The command line output in Lubuntu 22.04 on the desktop machine also showed there was a problem with TLS when I tried to launch the VPN client:
user $ sudo openvpn --config bsf1.ovpn
[sudo] password for fitzcarraldo:
2023-10-03 14:00:43 WARNING: Compression for receiving enabled. Compression has been used in the past to break encryption. Sent packets are not compressed unless "allow-compression yes" is also set.
2023-10-03 14:00:43 DEPRECATED OPTION: --cipher set to 'AES-128-CBC' but missing in --data-ciphers (AES-256-GCM:AES-128-GCM). Future OpenVPN version will ignore --cipher for cipher negotiations. Add 'AES-128-CBC' to --data-ciphers or change --cipher 'AES-128-CBC' to --data-ciphers-fallback 'AES-128-CBC' to silence this warning.

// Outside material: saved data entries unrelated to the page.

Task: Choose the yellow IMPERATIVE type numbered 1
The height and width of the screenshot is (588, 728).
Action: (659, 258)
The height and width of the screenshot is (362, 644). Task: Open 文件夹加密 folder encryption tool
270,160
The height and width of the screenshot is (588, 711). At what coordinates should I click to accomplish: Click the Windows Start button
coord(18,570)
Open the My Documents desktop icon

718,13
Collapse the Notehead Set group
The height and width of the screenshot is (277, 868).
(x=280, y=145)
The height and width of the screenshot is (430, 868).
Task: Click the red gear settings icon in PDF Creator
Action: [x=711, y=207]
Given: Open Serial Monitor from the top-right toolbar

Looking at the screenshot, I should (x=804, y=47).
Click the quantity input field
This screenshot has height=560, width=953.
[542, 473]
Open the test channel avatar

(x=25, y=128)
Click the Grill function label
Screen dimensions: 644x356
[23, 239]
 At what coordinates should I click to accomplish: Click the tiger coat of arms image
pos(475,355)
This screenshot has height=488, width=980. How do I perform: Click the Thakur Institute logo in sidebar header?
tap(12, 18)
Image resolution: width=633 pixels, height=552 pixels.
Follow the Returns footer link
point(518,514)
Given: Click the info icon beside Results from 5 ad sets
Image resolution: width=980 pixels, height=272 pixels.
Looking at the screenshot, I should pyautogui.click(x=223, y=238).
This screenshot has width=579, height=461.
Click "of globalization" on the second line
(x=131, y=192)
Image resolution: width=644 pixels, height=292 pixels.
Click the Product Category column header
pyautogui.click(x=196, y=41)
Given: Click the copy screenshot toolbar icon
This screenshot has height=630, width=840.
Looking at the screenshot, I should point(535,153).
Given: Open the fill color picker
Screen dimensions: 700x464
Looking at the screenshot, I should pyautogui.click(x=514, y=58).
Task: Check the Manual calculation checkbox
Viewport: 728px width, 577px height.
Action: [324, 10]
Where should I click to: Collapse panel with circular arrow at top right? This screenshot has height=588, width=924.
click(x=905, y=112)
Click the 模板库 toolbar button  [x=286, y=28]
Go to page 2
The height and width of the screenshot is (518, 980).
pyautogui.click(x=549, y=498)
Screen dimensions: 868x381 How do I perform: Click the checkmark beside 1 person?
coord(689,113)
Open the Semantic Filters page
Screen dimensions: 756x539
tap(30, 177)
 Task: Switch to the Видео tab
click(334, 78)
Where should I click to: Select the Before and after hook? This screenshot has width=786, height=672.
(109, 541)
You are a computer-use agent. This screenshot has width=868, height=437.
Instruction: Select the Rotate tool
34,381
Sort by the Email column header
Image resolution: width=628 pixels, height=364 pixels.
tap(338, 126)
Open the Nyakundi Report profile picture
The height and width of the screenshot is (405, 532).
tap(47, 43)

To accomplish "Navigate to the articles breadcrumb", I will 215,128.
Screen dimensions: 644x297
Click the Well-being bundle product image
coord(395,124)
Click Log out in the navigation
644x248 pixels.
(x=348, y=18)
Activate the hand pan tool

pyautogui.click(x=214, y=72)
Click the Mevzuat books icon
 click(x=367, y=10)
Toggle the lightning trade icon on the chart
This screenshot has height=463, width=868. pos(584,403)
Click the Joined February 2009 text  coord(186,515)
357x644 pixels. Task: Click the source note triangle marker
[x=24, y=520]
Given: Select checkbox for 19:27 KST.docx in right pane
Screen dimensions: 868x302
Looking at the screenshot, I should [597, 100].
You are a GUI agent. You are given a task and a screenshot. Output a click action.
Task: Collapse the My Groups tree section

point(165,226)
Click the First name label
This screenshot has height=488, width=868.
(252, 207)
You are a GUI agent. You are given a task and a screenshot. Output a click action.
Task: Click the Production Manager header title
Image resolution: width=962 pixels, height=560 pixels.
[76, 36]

2023-10-03 14:00:43 OpenVPN 2.5.5 x86_64-pc-linux-gnu [SSL (OpenSSL)] [LZO] [LZ4] [EPOLL] [PKCS11] [MH/PKTINFO] [AEAD] built on Jul 14 2022
2023-10-03 14:00:43 library versions: OpenSSL 3.0.2 15 Mar 2022, LZO 2.10
2023-10-03 14:00:43 WARNING: No server certificate verification method has been enabled. See http://openvpn.net/howto.html#mitm for more info.
🔐 Enter Private Key Password: ************
2023-10-03 14:00:48 WARNING: this configuration may cache passwords in memory -- use the auth-nocache option to prevent this
2023-10-03 14:00:48 Outgoing Control Channel Authentication: Using 256 bit message hash 'SHA256' for HMAC authentication
2023-10-03 14:00:48 Incoming Control Channel Authentication: Using 256 bit message hash 'SHA256' for HMAC authentication
2023-10-03 14:00:48 RESOLVE: Cannot resolve host address: bsfitzgerald.ddns.net:1194 (Temporary failure in name resolution)
2023-10-03 14:00:48 RESOLVE: Cannot resolve host address: bsfitzgerald.ddns.net:1194 (Temporary failure in name resolution)
2023-10-03 14:00:48 Could not determine IPv4/IPv6 protocol
2023-10-03 14:00:48 NOTE: UID/GID downgrade will be delayed because of --client, --pull, or --up-delay
2023-10-03 14:00:48 SIGUSR1[soft,init_instance] received, process restarting
2023-10-03 14:00:48 Restart pause, 5 second(s)
2023-10-03 14:00:53 WARNING: No server certificate verification method has been enabled. See http://openvpn.net/howto.html#mitm for more info.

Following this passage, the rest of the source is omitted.